Выбрать главу

— По какому курсу ходят венецианские цехины? — внезапно спросил он своего будущего ученика.

— По три четверти в Брюгге, по одному в Генте.

— Какой фрахт на Шельде?

— Три су парижского чекана.

— Нет ли чего нового в Генте?

— Разорился брат Лиевена Герда.

— Вот как!

Издав это восклицание, старик прикрыл колени полой своей одежды — он был облечен в просторную судейскую мантию из черного бархата, спереди открытую, с пышными рукавами и без воротника. Одни лохмотья остались от роскошной переливчатой материи некогда великолепного костюма, сохранившегося от тех времен, когда мэтр Корнелиус был председателем трибунала по имущественным делам — должность, исполнение которой принесло ему вражду герцога Бургундского.

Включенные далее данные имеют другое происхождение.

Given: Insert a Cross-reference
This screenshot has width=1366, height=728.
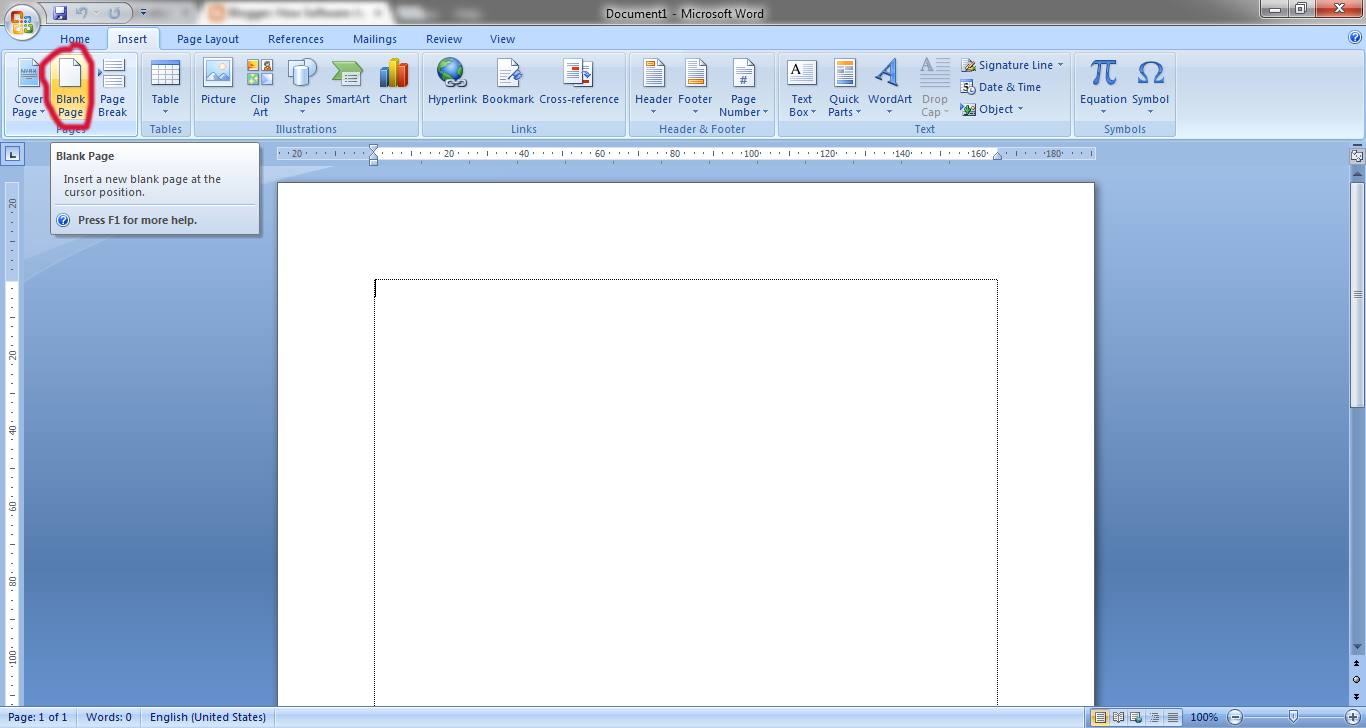Looking at the screenshot, I should coord(578,85).
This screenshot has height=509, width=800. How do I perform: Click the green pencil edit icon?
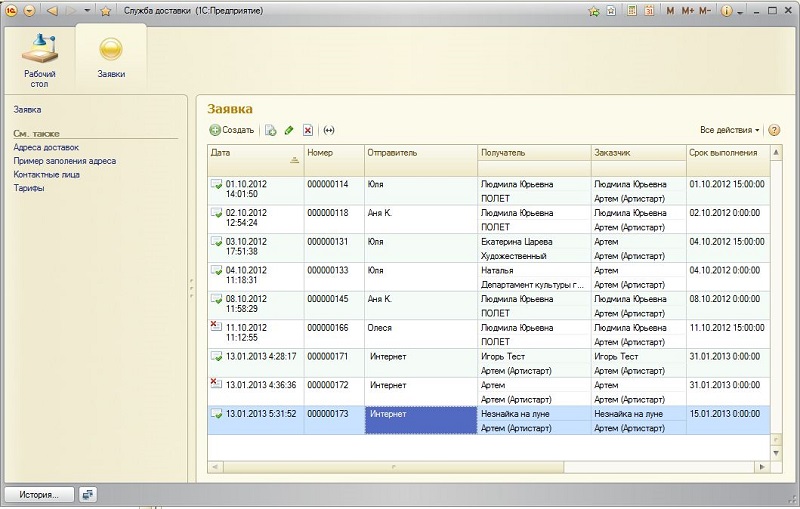click(x=289, y=130)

Филипп не чувствовал холода, он вспотел под своей сермяжной сбруей, с дрожью в сердце ожидая новых вопросов. Благодаря своей хорошей памяти он твердо усвоил краткие наставления, данные ему накануне одним евреем, который был ему обязан жизнью, человеком, отлично знакомым с повадками и привычками Корнелиуса, и до сих пор этого было достаточно. Но дворянин, в пылу своих замыслов ни в чем прежде не сомневавшийся, уже начинал видеть все трудности смелой затеи. Торжественная серьезность и хладнокровие страшного фламандца подействовали на него. К тому же он чувствовал себя под замком и ясно понимал, что главный превотальный судья всегда готов предоставить виселицу в распоряжение мэтра Корнелиуса.

— Вы ужинали? — спросил казначей, но таким тоном, в котором звучало: «Не вздумайте ужинать!»

Несмотря на этот выразительный оттенок в голосе брата, старая дева встревожилась; она посмотрела на молодого человека, словно измеряя взглядом емкость его желудка, и, чтобы что-нибудь сказать, произнесла с притворной улыбкой:

— Ну, и черные же у вас волосы — чернее, чем хвост у чорта!

— Я поужинал, — ответил Корнелиусу дворянин.

— Ладно! Приходите ко мне завтра, — сказал скряга — Давно уже я привык обходиться без помощи ученика. Впрочем, утро вечера мудренее.

— Ах, клянусь святым Бавоном! Милостивый государь, я — фламандец, я никого здесь не знаю, уличные цепи уже натянуты, меня посадят в тюрьму. Но, разумеется, добавил он; спохватившись, что проявляет слишком большую настойчивость, — если вам угодно, я уйду.

Имя св. Бавона странно подействовало на старого фламандца.[1]

— Ну, ну! Клянусь святым Бавоном, вы ляжете здесь.

— Но… — сказала старая дева, приходя в беспокойство.

— Замолчи! — прикрикнул на сестру Корнелиус. — Остерлинк в своем письме ручается за этого молодого человека, — шепнул он ей на ухо. Ведь у нас хранятся сто тысяч ливров, принадлежащие Остерлинку! Это — хорошая порука.

— А если он украдет у тебя баварские драгоценности? Право, он больше похож на вора, чем на ученика!

— Ш-ш! — сказал старик, настораживаясь.

Оба скряги стали прислушиваться. Мгновение спустя после этого «ш-ш» вдали, по ту сторону городских рвов, еле-еле послышались шаги нескольких человек.

— Это дозор из Плесси, — сказала сестра.

— Ну-ка, дай мне ключ от комнаты учеников, — промолвил Корнелиус.

Старая дева протянула руку, чтобы взять светильник.

— Не собираешься ли ты оставить нас одних без света? — воскликнул Корнелиус многозначительным тоном. — Дожила до таких лет, а не помнишь, где ключ лежит. Разве уж так трудно его нащупать?

Старуха поняла смысл, скрытый в его словах, и вышла. Провожая взглядом это странное создание, когда оно направлялось к двери, Филипп Гульнуар заодно, украдкой от своего учителя, оглядел и залу. Стены были обшиты понизу дубовой панелью, а выше обиты желтой кожей, украшенной черными арабесками; но особенно бросился ему в глаза фитильный пистолет.

Это страшное новое оружие находилось возле Корнелиуса.

— Как рассчитываете вы добывать себе средства к жизни? — спросил ссудных дел мастер.

— Денег у меня мало, — ответил Гульнуар, — но я кое-что смыслю в извлечении доходов. Если только вы пожелаете уделять мне по одному су с каждой марки, которую я дам вам заработать, я буду доволен.

вернуться

1

Бавон популярный во Фландрии святой, считавшийся покровителем Гента — родного города Корнелиуса Хугворста.